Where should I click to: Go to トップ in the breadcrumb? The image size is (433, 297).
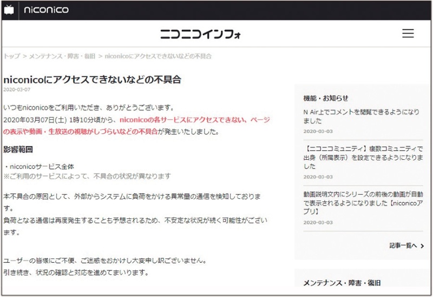click(11, 56)
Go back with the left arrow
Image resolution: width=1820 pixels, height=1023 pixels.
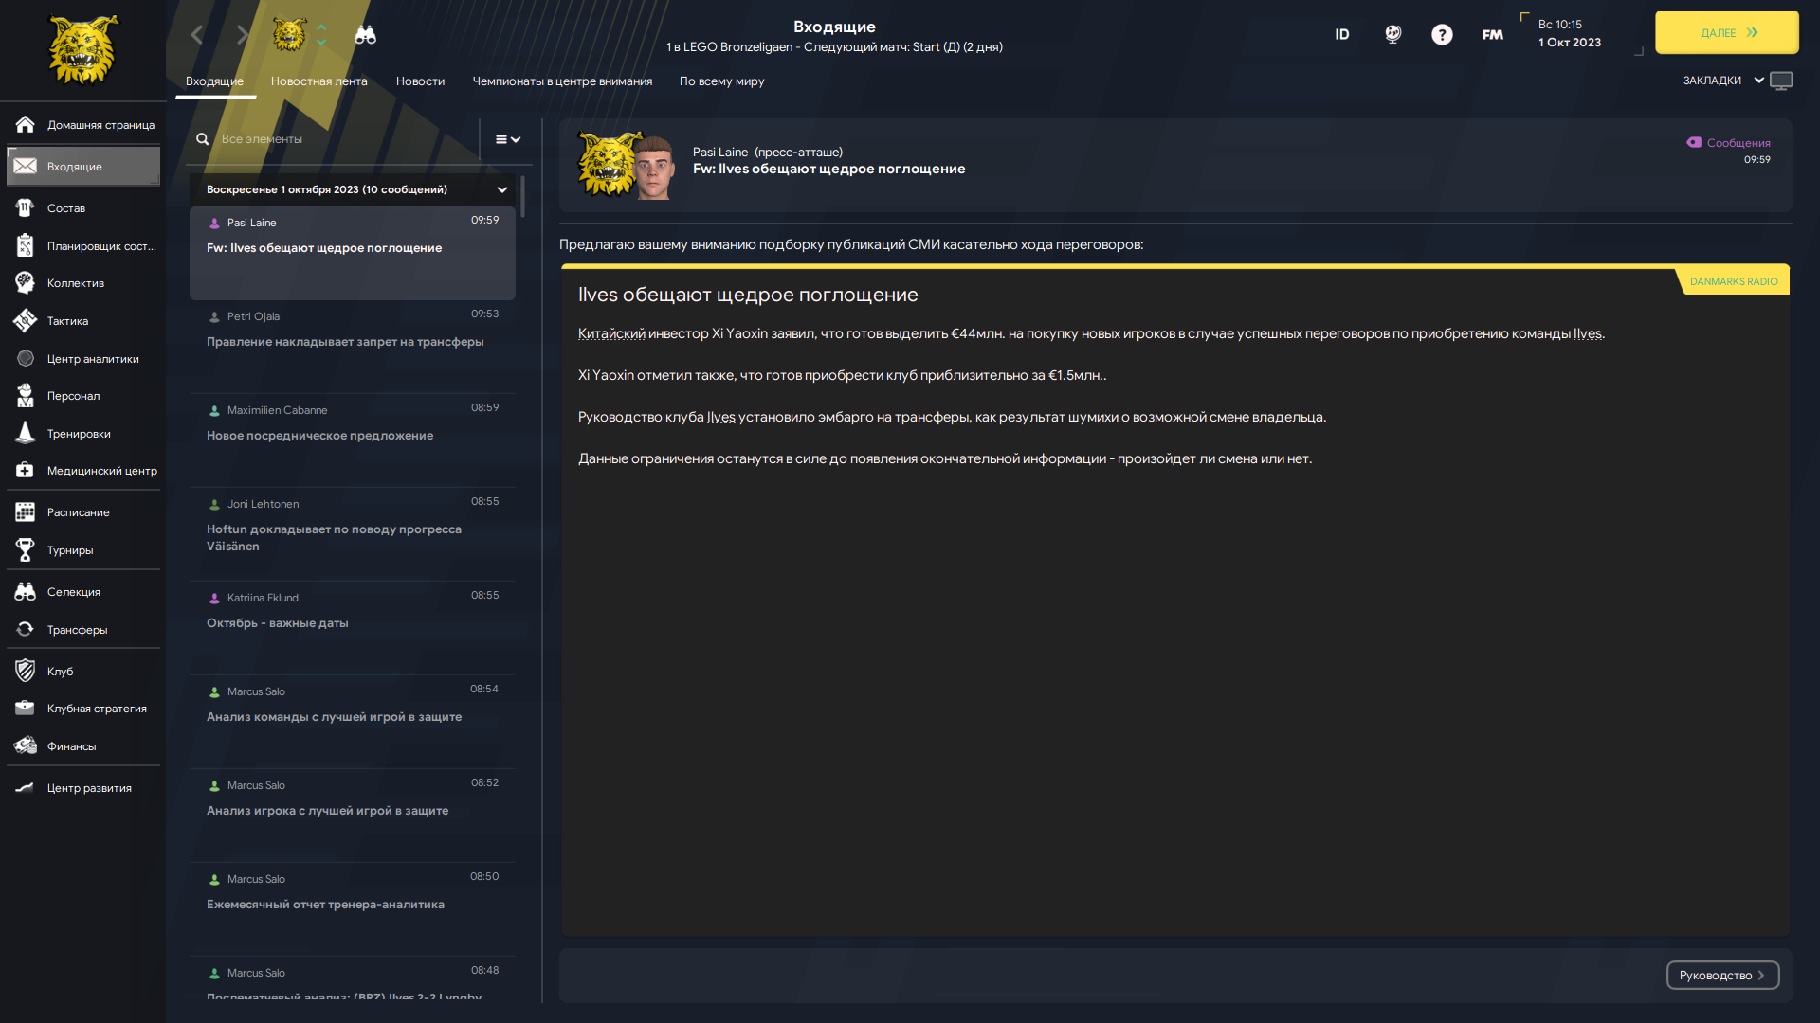coord(197,35)
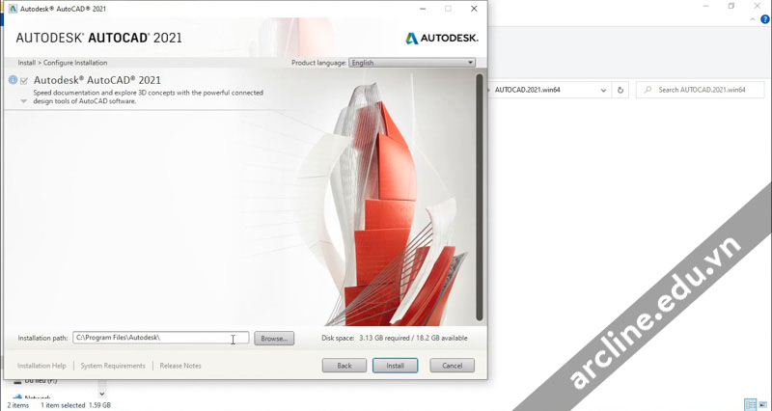Open the Product language dropdown
The image size is (772, 411).
click(412, 63)
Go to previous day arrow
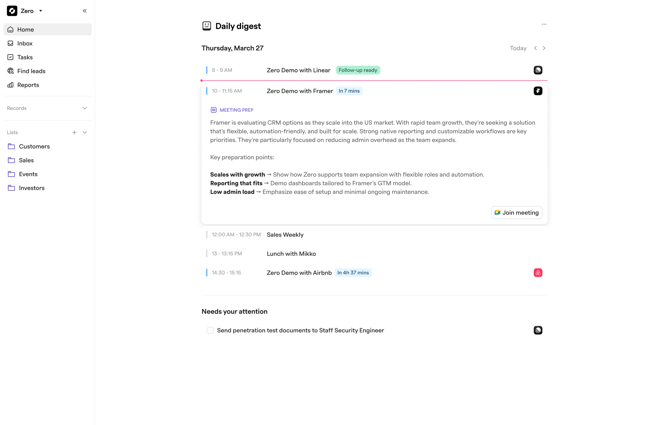Screen dimensions: 654x425 coord(535,48)
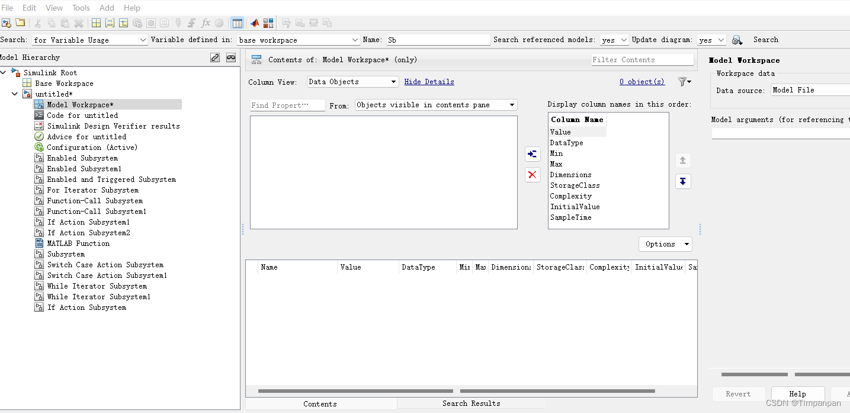Open the Column View dropdown
Screen dimensions: 850x413
point(352,81)
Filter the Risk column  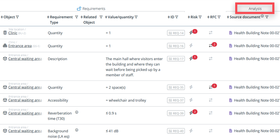click(200, 17)
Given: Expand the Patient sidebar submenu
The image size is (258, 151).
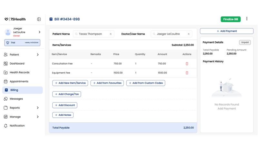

=======

=== Exercise brief ===
All lines from the one containing "Given: Expand the Patient sidebar submenu" through the final line of the entries above are to be copied exactly; the pictures are not.

=== Worked solution ===
Given: Expand the Patient sidebar submenu
The image size is (258, 151).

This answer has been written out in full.